3万の献灯で戦没者の慰霊/東京・九段

靖国神社で光の祭典「みたままつり」

献灯が並ぶ参道

 東京・九段にある靖國神社(山口建史宮司)の光の祭典、第75回「みたままつり」が7月13日から16日までの4日間開催された。みたままつりは、境内に数多くの献灯を掲げ、戦没者のみたまを慰める夏祭り。昭和21年のお盆に長野県遺族会が境内で盆踊り大会を開催したのがきっかけで、翌22年から始まった。
 外苑参道の両側には約1万の大型献灯が並ぶ。夕刻になると一斉に灯がともり、東京都心の夜空を黄金色に染めた。遺族、戦友、崇敬者、宗教団体などから奉納された献灯の一つひとつに奉納者の名前が墨書されている。

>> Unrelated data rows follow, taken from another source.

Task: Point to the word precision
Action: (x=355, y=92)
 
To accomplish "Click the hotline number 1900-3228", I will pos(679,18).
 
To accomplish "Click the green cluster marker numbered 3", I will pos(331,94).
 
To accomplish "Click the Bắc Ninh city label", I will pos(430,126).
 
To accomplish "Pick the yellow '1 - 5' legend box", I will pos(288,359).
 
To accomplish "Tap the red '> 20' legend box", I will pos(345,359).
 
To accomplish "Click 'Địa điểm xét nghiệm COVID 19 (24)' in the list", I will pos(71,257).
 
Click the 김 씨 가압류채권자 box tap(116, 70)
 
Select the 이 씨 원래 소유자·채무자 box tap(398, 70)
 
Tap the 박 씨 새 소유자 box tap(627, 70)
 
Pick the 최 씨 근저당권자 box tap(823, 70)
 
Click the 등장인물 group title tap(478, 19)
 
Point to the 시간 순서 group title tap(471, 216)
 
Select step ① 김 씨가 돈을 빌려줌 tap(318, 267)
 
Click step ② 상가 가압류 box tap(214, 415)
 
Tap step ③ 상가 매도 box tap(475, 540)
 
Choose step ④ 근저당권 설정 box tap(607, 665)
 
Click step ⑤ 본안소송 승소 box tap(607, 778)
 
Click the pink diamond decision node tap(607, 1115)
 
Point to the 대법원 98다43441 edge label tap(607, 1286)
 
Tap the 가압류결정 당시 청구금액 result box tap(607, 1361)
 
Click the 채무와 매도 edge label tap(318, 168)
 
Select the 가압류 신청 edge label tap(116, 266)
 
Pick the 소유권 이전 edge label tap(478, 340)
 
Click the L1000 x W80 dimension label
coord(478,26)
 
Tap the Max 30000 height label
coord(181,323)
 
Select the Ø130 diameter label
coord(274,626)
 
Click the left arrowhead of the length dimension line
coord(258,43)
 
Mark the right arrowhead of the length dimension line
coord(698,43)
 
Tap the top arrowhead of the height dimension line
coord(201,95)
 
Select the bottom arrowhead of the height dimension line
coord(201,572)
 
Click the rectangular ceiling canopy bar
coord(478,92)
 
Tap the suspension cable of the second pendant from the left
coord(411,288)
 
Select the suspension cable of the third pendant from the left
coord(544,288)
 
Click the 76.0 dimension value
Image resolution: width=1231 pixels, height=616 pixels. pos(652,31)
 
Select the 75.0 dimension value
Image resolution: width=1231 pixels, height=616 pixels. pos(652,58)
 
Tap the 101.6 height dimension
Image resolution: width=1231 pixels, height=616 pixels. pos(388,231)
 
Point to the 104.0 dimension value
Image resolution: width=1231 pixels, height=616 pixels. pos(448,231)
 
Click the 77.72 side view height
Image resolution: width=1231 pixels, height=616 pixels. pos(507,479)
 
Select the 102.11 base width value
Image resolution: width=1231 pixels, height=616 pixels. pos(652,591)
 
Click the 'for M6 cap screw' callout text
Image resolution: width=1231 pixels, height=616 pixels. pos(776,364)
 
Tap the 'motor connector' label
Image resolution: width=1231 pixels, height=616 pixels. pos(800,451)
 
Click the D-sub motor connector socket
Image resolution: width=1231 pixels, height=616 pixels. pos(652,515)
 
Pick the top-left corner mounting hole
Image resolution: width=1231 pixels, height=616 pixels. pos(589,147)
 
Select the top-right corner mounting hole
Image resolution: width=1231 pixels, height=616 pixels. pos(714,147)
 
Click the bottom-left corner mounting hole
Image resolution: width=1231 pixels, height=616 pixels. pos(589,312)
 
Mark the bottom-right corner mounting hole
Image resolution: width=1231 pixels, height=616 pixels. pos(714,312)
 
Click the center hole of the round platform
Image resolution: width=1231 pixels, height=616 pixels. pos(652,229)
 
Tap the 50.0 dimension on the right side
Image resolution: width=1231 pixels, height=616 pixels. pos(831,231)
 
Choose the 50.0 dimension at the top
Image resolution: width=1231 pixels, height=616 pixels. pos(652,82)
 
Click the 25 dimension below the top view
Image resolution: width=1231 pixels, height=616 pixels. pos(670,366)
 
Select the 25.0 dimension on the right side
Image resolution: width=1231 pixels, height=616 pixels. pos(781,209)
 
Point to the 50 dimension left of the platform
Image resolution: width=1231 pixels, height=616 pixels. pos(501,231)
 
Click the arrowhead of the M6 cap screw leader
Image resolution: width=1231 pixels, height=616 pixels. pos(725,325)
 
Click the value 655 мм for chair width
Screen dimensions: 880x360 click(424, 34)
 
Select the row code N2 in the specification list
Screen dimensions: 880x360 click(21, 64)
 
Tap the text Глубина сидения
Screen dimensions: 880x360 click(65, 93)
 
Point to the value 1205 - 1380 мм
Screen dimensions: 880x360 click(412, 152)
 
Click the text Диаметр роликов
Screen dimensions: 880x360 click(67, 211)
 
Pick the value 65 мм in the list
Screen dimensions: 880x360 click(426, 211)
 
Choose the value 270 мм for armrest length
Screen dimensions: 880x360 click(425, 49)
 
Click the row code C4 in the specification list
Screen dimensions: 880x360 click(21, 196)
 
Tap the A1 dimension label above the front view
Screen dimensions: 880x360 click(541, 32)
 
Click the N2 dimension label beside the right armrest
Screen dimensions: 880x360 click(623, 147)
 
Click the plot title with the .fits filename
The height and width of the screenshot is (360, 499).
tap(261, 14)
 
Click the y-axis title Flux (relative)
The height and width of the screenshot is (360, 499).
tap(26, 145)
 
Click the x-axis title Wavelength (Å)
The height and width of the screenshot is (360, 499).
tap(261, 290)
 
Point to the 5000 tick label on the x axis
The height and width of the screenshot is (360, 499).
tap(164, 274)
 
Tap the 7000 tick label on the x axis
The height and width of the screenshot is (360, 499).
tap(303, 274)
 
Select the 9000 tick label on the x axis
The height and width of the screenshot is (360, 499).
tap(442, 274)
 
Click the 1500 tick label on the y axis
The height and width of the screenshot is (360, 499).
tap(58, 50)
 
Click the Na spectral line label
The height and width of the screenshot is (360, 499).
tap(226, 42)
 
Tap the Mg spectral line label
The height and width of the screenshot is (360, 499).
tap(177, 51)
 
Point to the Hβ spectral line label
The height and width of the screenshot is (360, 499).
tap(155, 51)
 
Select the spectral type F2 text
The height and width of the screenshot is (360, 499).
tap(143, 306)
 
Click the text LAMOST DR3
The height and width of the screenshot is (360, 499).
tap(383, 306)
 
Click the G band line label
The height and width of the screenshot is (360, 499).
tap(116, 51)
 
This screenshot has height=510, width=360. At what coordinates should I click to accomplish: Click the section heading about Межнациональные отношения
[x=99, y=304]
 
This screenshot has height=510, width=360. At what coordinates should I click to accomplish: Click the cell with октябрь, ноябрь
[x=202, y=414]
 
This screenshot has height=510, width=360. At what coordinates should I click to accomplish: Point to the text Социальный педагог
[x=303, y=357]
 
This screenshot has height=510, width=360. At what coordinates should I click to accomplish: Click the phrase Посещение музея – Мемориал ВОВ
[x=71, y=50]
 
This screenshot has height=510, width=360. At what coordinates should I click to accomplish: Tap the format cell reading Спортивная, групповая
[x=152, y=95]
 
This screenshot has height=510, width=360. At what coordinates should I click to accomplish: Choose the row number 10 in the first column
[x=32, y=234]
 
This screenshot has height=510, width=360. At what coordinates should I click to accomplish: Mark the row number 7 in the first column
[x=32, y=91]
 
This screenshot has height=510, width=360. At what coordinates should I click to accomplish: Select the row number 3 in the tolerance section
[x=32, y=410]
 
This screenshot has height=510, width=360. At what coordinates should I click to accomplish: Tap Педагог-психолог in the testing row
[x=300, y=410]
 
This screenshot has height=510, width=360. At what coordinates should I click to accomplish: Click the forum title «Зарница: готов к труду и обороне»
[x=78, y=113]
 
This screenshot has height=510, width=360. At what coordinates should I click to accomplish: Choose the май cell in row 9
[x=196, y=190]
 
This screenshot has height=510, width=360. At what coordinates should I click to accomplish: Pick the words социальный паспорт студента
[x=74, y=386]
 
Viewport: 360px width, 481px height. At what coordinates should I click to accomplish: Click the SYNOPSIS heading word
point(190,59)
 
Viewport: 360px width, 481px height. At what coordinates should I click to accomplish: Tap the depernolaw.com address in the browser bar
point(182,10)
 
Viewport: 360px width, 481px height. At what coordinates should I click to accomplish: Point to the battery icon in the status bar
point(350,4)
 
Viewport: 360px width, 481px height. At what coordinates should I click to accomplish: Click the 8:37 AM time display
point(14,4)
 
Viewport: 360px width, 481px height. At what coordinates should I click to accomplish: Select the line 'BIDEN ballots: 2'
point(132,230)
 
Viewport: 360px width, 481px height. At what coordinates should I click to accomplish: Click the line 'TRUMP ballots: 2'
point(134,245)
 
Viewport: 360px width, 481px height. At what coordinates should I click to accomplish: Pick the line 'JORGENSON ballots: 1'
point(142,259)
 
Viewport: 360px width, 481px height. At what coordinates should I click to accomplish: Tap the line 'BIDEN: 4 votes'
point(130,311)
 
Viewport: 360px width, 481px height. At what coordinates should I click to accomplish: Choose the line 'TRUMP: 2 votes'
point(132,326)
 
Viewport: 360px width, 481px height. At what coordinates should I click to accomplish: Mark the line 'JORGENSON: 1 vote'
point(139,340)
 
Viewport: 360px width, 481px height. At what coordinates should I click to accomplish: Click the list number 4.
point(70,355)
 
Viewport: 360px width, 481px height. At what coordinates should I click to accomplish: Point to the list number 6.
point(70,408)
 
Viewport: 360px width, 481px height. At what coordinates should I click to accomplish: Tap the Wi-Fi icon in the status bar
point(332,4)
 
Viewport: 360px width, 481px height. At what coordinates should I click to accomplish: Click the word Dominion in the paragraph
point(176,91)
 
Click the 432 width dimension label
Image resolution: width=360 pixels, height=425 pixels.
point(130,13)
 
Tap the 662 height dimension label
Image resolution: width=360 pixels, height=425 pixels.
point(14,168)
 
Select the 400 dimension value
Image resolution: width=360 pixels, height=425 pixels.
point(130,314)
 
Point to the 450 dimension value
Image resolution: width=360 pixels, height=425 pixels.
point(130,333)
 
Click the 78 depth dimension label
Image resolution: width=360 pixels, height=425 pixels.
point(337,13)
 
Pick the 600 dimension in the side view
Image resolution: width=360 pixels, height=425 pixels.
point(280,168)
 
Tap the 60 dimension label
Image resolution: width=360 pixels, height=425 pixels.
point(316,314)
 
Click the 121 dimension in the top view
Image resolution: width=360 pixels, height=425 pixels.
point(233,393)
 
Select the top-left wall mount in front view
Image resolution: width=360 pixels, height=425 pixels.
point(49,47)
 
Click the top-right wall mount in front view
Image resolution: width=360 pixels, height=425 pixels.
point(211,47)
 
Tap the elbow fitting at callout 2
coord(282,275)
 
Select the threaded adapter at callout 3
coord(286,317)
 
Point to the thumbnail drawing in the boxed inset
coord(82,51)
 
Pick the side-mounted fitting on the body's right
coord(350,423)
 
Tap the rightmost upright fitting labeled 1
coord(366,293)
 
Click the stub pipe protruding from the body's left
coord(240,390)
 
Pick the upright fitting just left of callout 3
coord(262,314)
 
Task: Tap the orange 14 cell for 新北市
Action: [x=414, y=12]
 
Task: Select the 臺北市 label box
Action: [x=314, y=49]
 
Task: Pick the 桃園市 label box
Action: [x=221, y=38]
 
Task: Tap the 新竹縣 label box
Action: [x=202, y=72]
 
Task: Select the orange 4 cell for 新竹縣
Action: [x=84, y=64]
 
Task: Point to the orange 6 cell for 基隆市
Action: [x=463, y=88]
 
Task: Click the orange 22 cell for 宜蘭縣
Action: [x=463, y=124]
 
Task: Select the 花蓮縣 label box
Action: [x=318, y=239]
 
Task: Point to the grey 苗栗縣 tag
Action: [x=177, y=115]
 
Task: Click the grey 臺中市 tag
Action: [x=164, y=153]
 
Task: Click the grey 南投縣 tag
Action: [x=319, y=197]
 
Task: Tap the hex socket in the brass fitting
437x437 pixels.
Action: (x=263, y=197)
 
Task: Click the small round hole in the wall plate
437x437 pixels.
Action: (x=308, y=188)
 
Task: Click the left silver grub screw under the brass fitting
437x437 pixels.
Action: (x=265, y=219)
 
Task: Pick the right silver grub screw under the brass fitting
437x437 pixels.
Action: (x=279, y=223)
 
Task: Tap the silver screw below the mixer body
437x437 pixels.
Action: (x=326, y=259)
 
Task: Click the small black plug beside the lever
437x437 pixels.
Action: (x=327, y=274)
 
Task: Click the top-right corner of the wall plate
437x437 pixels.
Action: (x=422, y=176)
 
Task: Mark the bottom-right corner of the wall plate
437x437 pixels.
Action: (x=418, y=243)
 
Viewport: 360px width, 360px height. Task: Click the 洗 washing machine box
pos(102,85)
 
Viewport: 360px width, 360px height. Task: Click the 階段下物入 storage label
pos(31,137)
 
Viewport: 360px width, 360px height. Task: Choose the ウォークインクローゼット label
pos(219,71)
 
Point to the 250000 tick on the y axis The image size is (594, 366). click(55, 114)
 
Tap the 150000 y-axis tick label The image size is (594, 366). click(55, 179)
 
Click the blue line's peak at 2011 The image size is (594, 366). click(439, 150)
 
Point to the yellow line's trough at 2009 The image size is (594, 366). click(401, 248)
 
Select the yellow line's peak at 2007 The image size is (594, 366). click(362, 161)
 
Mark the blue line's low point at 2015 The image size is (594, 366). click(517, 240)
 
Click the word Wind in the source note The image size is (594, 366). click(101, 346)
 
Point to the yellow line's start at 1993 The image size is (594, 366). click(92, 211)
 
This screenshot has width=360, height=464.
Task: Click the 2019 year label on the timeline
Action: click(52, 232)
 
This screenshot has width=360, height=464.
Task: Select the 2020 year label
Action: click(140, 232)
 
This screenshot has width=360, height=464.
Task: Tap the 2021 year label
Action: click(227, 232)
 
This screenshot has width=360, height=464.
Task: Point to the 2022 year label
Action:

内苑には全国から奉納された約2万の小型献灯が掲げられ、境内は幻想的な雰囲気に包まれている。
 祭典は期間中毎日午後5時から本殿で斎行された。午後8時半までは随時正式参拝がなされ、夜間は本殿に最も近い神域の中庭参拝がゆるされた。
 今年も新型感染症の感染拡大防止のため露店の出店はなかったが、奉納芸能は再開された。
 13日の夕刻、白いユニフォームの千修吹奏楽団は、靖国通りを九段下方面に行進したのち、第一鳥居からドラムのリズムと管楽器の音色を響かせて外苑参道を進んだ。第二鳥居から楽器を納め静寂の内に神門をくぐり拝殿前まで進み出て整列。参拝ののち荘厳に「海ゆかば」の演奏を奉納した。

千修吹奏楽団のブラスバンドパレード

 午後7時、能楽堂では「つのだ☆ひろ野外特別コンサート」が行われた。午後8時半からは、拝殿横で崇教真光青年隊が五色太鼓を奉納。夕闇が拝殿を包む中、勇壮な鼓動が響き渡った。
 その他、日本舞踊、浪曲、民謡、語り部、雅楽、琉球舞踊、浪曲、古武道、モダンダンス等各種の芸能が次々に奉納された。15日午後7時からは恒例の日本歌手協会有志による奉納歌謡公演。懐かしい歌声が能楽堂に響いた。16日夕には、第一鳥居から拝殿前まで芝濱睦・大本山増上寺熊野みこし講の神輿曳き回し、続いて麹町靖國講の神輿曳き回しが行われた。
 本年、大東亜戦争攻防の転換点となった「ミッドウェー作戦」から80年の節目の年。遊就館では、これにちなみ特別展「海鳴りのかなた~波間より現れる戦中の記憶~」が開催中。
 境内には、各界著名人による約300点の懸ぼんぼりと、有名俳人の献句、全国からの2000の献句から選ばれた預選句150句の献句ぼんぼりが掲げられた。神門には、宮城縣護國神社奉納の仙台七夕が彩を添え、遊就館本館玄関には青森ねぶた飾、弘前ねぷた飾り、湯沢絵灯篭、宮島管絃船など全国より奉納された有名燈籠が展示された。